This page demonstrates how to compute 2D and 3D probability coverage of a gravitational-wave skymap using survey_sim.Skymap (Rust), with GW190425 as a worked example.

Background

When a GW event is detected, the sky localization is distributed as a HEALPix probability map. For wide-field surveys like ZTF, the key metric is the probability covered — the fraction of the skymap's integrated probability enclosed by the survey's observed fields.

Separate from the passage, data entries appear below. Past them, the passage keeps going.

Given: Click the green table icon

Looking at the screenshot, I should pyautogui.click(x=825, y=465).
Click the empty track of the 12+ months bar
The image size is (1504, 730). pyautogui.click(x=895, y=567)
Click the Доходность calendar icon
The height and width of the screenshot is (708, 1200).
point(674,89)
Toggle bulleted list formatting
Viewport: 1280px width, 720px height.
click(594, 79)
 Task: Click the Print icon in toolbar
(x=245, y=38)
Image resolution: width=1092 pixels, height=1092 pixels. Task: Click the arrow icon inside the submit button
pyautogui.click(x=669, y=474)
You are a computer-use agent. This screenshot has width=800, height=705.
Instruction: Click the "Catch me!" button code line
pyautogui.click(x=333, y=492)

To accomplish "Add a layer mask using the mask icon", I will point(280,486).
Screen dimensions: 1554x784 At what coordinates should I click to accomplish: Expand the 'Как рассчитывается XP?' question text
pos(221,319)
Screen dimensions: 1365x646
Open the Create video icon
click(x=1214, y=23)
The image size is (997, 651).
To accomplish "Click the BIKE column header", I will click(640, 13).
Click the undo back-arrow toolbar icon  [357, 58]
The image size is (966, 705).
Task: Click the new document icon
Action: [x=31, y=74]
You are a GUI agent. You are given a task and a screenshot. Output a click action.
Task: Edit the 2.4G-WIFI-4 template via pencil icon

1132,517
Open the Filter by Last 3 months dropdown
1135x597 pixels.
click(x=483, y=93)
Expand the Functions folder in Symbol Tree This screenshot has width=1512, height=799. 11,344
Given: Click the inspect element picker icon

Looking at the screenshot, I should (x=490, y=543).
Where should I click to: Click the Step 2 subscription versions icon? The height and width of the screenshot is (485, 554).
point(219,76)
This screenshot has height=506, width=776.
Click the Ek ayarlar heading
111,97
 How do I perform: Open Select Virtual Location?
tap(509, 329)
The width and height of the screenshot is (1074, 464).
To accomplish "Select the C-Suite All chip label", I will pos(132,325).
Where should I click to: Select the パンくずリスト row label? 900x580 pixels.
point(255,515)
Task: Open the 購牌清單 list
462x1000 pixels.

For 3D coverage, each pixel also carries a distance posterior. The detectable probability weights each observed pixel by the fraction of the distance posterior within the survey's detection horizon (set by limiting magnitude and kilonova model).

GW190425 (S190425z)

GW190425 was a binary neutron star merger detected by LIGO Livingston on 2019-04-25 08:18:05 UTC. As a single-detector event, the localization was extremely broad (~10,000 deg²). ZTF conducted Target of Opportunity observations over two nights.

ZTF CCD Geometry

We model the ZTF focal plane as 64 rectangular readout channels following Bellm et al. (2019), matching the m4opt instrument definition. The ZTF field grid (ZTF_Fields.txt) is bundled in survey_sim/data/.

Parameter Value
CCD mosaic 4 × 4 CCDs, 4 readout channels each
Plate scale 1.01"/pixel
CCD size 6160 × 6144 pixels (1.728° × 1.724°)
RC size 3080 × 3072 pixels (0.864° × 0.862°)
RC half-widths 0.432° (RA) × 0.431° (Dec)
NS chip gap 0.205°
EW chip gap 0.140°
Active area 47.7 deg²

2D Coverage Results

Computed with survey_sim.Skymap.coverage_2d() (Rust, HEALPix NSIDE=256):

Skymap 90% Area Night 1 Prob Total Prob Paper Value
BAYESTAR 10,183 deg² 45.9% 52.2% 46%
LALInference 7,461 deg² 24.5% 28.2% 21%
Publication (2020) 9,881 deg² 35.6% 40.2%

Our values are systematically ~7% higher than Coughlin et al. (2019) because:

  1. The boom data includes all ZTF observing programs (public survey + Caltech time + ToO), not just the dedicated GW follow-up
  2. The paper accounts for per-CCD processing failures that reduce effective coverage
  3. Night 1 BAYESTAR probability (45.9%) closely matches the paper's total (46%), consistent with the paper noting that Night 2 added little BAYESTAR probability

3D Distance-Weighted Coverage

Flat absolute magnitude cuts

The simplest 3D approach uses a flat detection horizon set by a fixed absolute magnitude and ZTF's median depth of 21.0 mag. Computed with survey_sim.CoverageResult.coverage_3d() (Rust Monte Carlo, 2000 samples/pixel):

M_abs d_max (Mpc) BAYESTAR 3D LALInference 3D Publication 3D
-15.0 158 36.8% 20.4% 27.9%
-16.0 251 51.8% 28.0% 39.9%
-17.0 398 52.2% 28.2% 40.2%

At M = -15 (fainter KN), the LALInference 3D probability is 20.4%, matching the paper's 21%. This suggests the paper's effective coverage accounts for a detection horizon cut similar to this brightness level.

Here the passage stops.